## Requirement:
Look below for the line that contains "You are a computer-use", then quote it and all the lines after it, exactly, with the pictures left out.
━━━ Record set
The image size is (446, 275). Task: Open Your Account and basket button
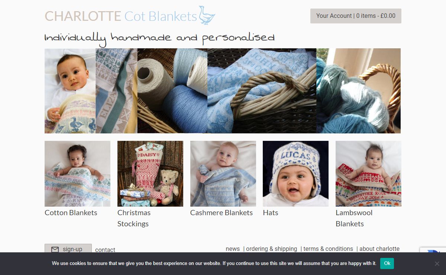coord(356,16)
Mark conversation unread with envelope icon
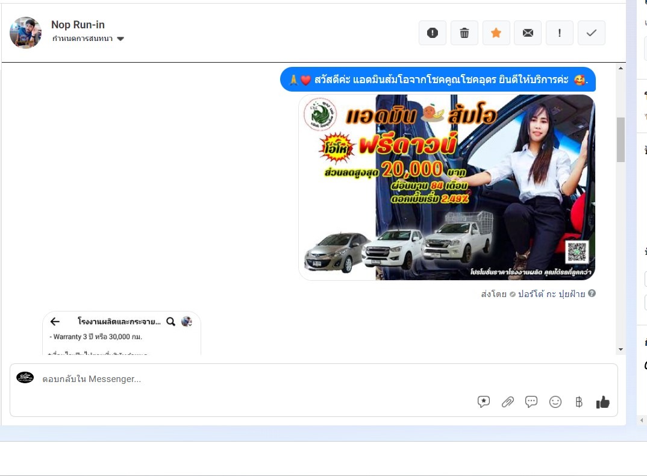 pos(528,33)
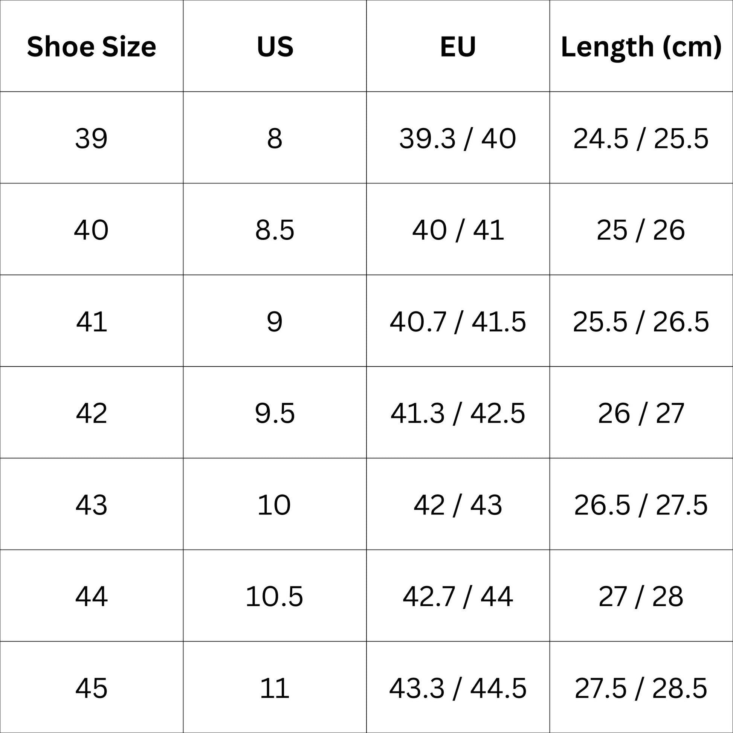
Task: Click the length 26.5 / 27.5 cell
Action: 641,505
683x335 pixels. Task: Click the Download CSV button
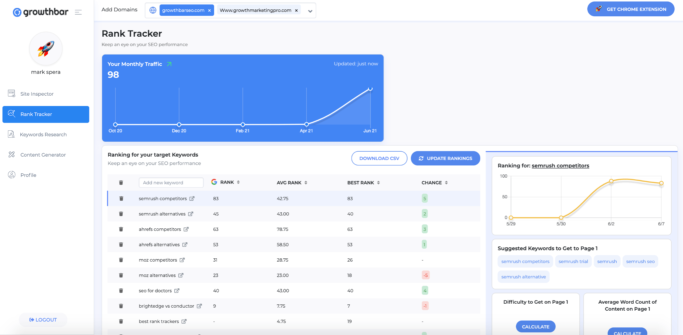pyautogui.click(x=379, y=158)
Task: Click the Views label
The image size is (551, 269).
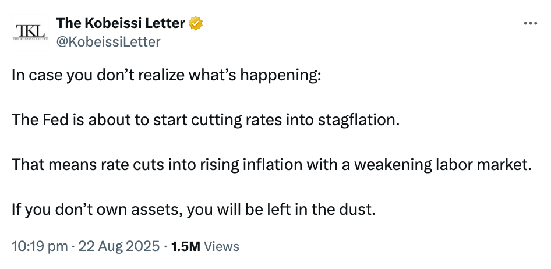Action: click(222, 246)
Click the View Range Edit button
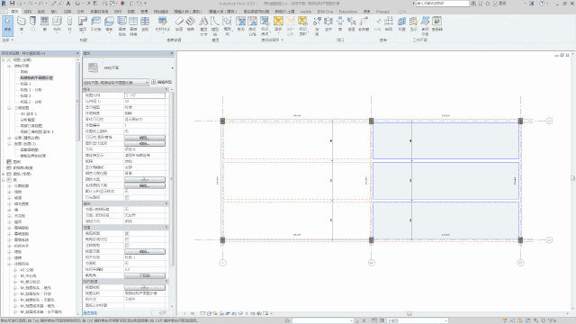This screenshot has height=324, width=576. coord(145,251)
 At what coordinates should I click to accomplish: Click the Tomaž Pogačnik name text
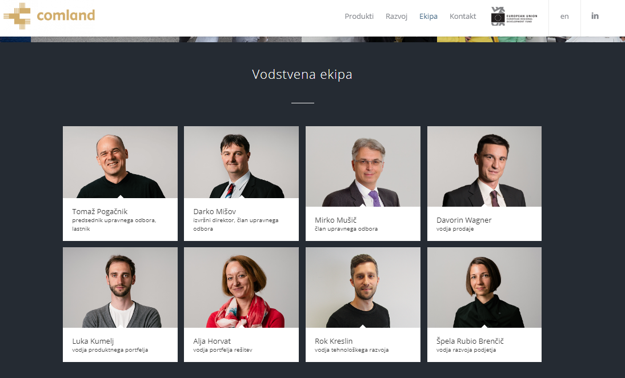pyautogui.click(x=99, y=211)
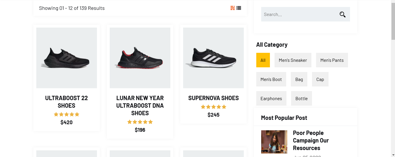Click the Supernova Shoes star rating

(x=213, y=107)
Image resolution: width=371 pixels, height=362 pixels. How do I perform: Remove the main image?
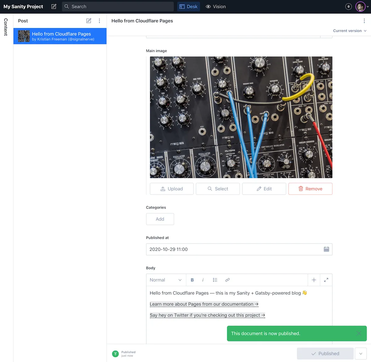[310, 189]
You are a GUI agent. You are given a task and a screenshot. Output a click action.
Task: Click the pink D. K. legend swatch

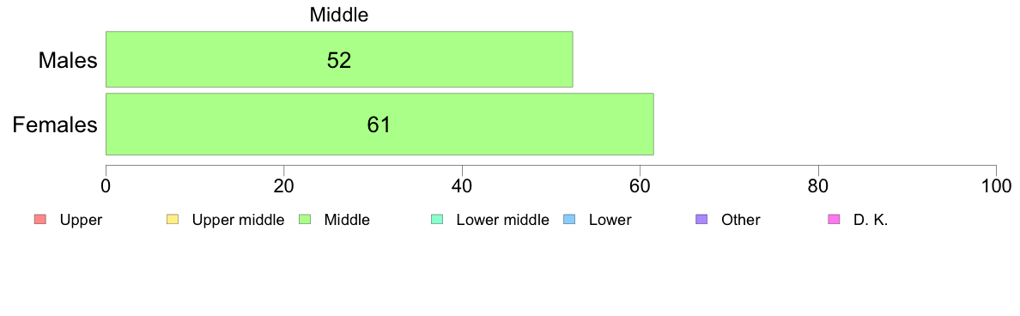(x=834, y=220)
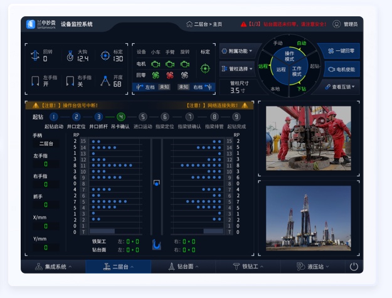Click the blue hook icon below rack
The image size is (392, 298).
tap(157, 244)
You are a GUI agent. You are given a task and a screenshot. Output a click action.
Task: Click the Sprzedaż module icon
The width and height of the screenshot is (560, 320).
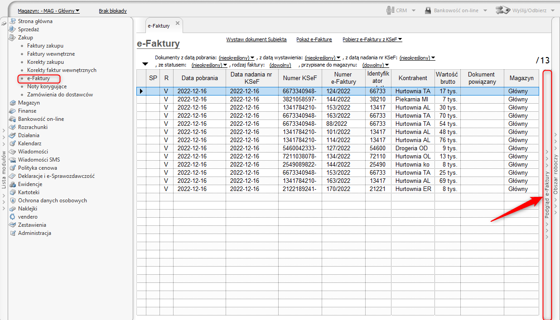(x=13, y=29)
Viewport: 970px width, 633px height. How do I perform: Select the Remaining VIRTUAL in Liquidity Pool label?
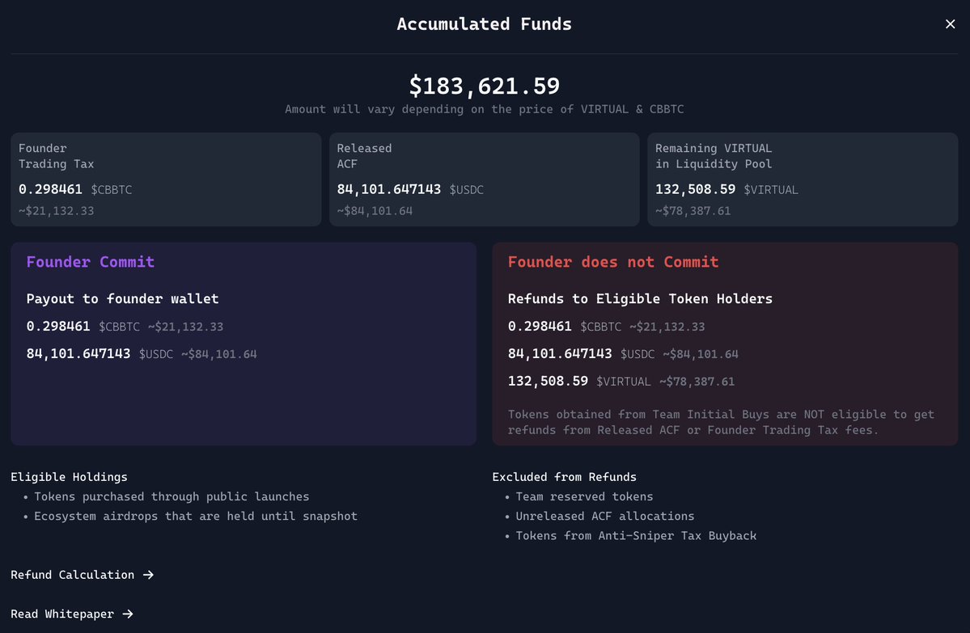click(x=714, y=156)
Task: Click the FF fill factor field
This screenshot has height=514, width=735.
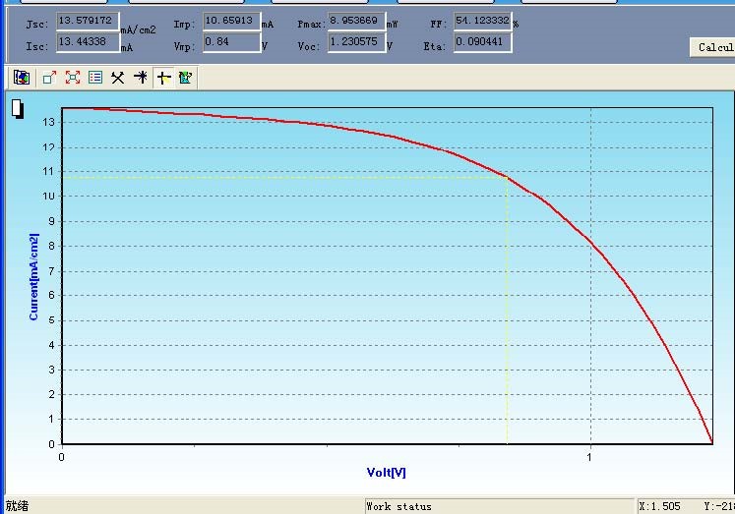Action: point(482,21)
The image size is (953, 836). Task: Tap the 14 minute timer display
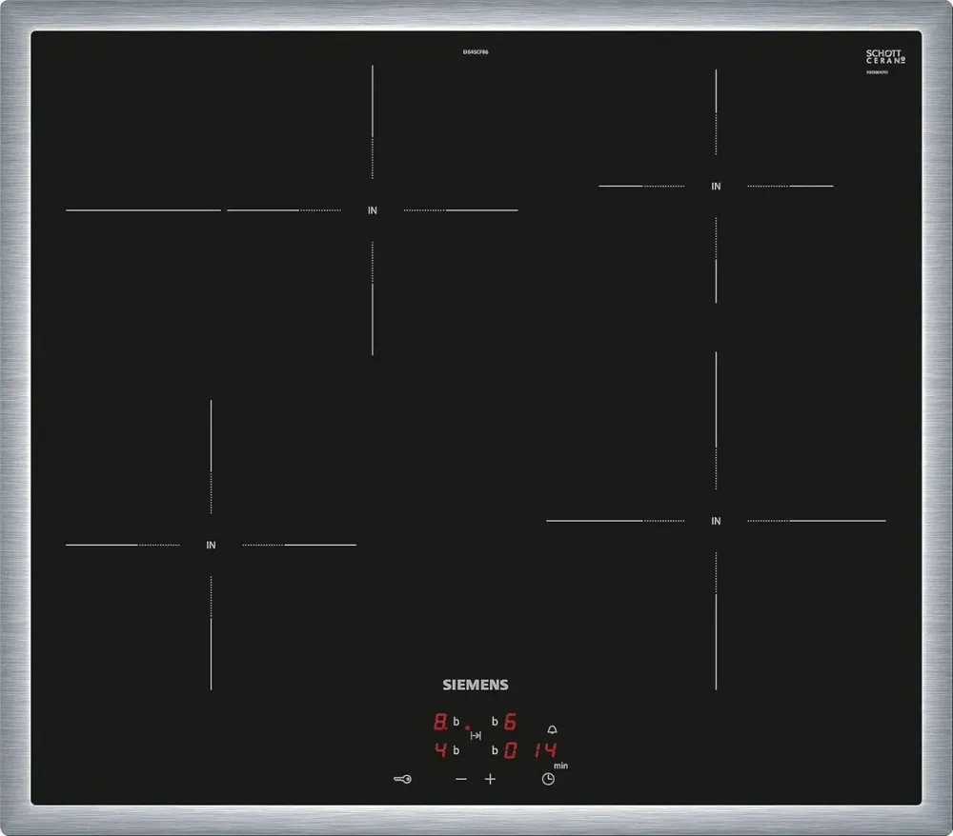[545, 749]
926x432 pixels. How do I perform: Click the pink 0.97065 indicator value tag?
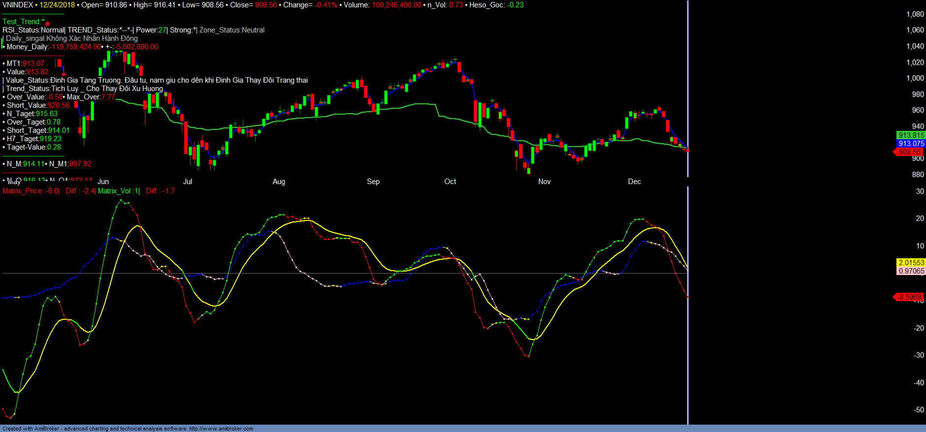pyautogui.click(x=911, y=271)
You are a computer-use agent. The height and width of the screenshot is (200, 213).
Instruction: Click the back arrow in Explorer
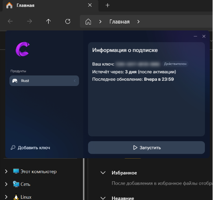point(10,22)
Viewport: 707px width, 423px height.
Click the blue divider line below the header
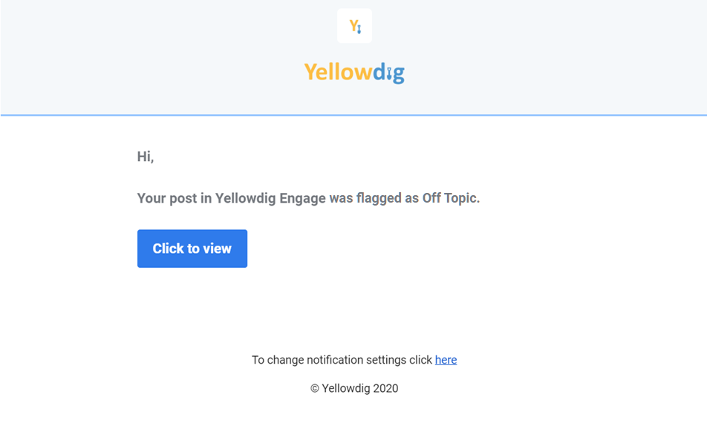click(354, 115)
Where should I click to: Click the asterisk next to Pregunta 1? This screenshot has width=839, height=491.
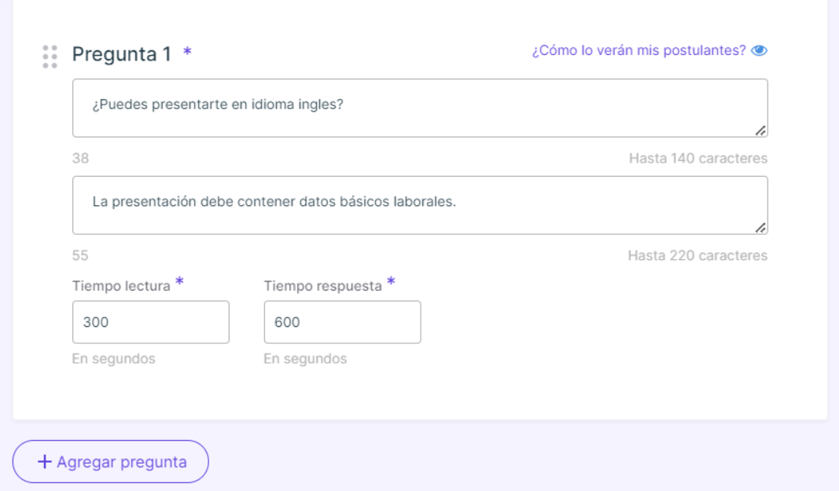point(187,51)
━━━━━━
## Completed task:
You are a computer-use agent. The height and width of the screenshot is (200, 213).
Instruction: Click the back arrow in Explorer
point(10,22)
Viewport: 707px width, 423px height.
Click the blue divider line below the header
click(354, 115)
Where should I click to: Click the asterisk next to Pregunta 1? This screenshot has width=839, height=491.
point(187,51)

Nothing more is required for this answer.